- Work required
In the listing below, every entry should be duplicated exactly.

# # # # #

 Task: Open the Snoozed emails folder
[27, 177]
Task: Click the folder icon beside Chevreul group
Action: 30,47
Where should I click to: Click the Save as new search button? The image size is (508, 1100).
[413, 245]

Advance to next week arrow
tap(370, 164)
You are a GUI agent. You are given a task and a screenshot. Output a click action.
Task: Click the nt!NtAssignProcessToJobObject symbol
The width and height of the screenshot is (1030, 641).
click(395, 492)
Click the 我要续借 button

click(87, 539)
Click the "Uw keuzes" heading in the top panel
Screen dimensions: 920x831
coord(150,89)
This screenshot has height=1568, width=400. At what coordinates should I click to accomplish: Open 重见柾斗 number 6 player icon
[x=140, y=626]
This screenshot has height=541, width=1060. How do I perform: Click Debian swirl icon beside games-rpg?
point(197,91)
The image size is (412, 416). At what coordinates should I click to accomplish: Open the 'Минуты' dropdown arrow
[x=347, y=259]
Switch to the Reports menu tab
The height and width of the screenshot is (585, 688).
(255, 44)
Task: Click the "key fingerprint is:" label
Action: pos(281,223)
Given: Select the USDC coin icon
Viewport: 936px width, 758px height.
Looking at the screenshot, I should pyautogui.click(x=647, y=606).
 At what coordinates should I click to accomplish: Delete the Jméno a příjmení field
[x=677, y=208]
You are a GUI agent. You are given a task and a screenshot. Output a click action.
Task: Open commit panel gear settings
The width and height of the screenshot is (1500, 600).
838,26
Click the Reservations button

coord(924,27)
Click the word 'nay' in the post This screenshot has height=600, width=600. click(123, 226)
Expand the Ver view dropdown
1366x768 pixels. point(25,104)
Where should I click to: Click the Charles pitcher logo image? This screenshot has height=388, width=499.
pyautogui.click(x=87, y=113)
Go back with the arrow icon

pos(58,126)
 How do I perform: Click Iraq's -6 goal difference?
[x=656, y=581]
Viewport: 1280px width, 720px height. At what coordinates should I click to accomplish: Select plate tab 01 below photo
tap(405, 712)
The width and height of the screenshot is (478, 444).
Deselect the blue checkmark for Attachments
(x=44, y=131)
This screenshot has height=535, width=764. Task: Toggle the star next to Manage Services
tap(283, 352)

# # # # #

- Answer for this exercise
 Task: Open the Snoozed emails folder
[27, 177]
Task: Click the folder icon beside Chevreul group
Action: 30,47
Where should I click to: Click the Save as new search button? The image size is (508, 1100).
[413, 245]

Advance to next week arrow
tap(370, 164)
You are a GUI agent. You are given a task and a screenshot. Output a click action.
Task: Click the nt!NtAssignProcessToJobObject symbol
The width and height of the screenshot is (1030, 641).
click(395, 492)
Click the 我要续借 button

click(87, 539)
Click the "Uw keuzes" heading in the top panel
Screen dimensions: 920x831
coord(150,89)
This screenshot has height=1568, width=400. At what coordinates should I click to accomplish: Open 重见柾斗 number 6 player icon
[x=140, y=626]
This screenshot has height=541, width=1060. How do I perform: Click Debian swirl icon beside games-rpg?
point(197,91)
The image size is (412, 416). At what coordinates should I click to accomplish: Open the 'Минуты' dropdown arrow
[x=347, y=259]
Switch to the Reports menu tab
The height and width of the screenshot is (585, 688).
(255, 44)
Task: Click the "key fingerprint is:" label
Action: pos(281,223)
Given: Select the USDC coin icon
Viewport: 936px width, 758px height.
Looking at the screenshot, I should pyautogui.click(x=647, y=606).
 At what coordinates should I click to accomplish: Delete the Jméno a příjmení field
[x=677, y=208]
You are a GUI agent. You are given a task and a screenshot. Output a click action.
Task: Open commit panel gear settings
The width and height of the screenshot is (1500, 600).
838,26
Click the Reservations button

coord(924,27)
Click the word 'nay' in the post This screenshot has height=600, width=600. click(123, 226)
Expand the Ver view dropdown
1366x768 pixels. point(25,104)
Where should I click to: Click the Charles pitcher logo image? This screenshot has height=388, width=499.
pyautogui.click(x=87, y=113)
Go back with the arrow icon

pos(58,126)
 How do I perform: Click Iraq's -6 goal difference?
[x=656, y=581]
Viewport: 1280px width, 720px height. At what coordinates should I click to accomplish: Select plate tab 01 below photo
tap(405, 712)
The width and height of the screenshot is (478, 444).
Deselect the blue checkmark for Attachments
(x=44, y=131)
This screenshot has height=535, width=764. Task: Toggle the star next to Manage Services
tap(283, 352)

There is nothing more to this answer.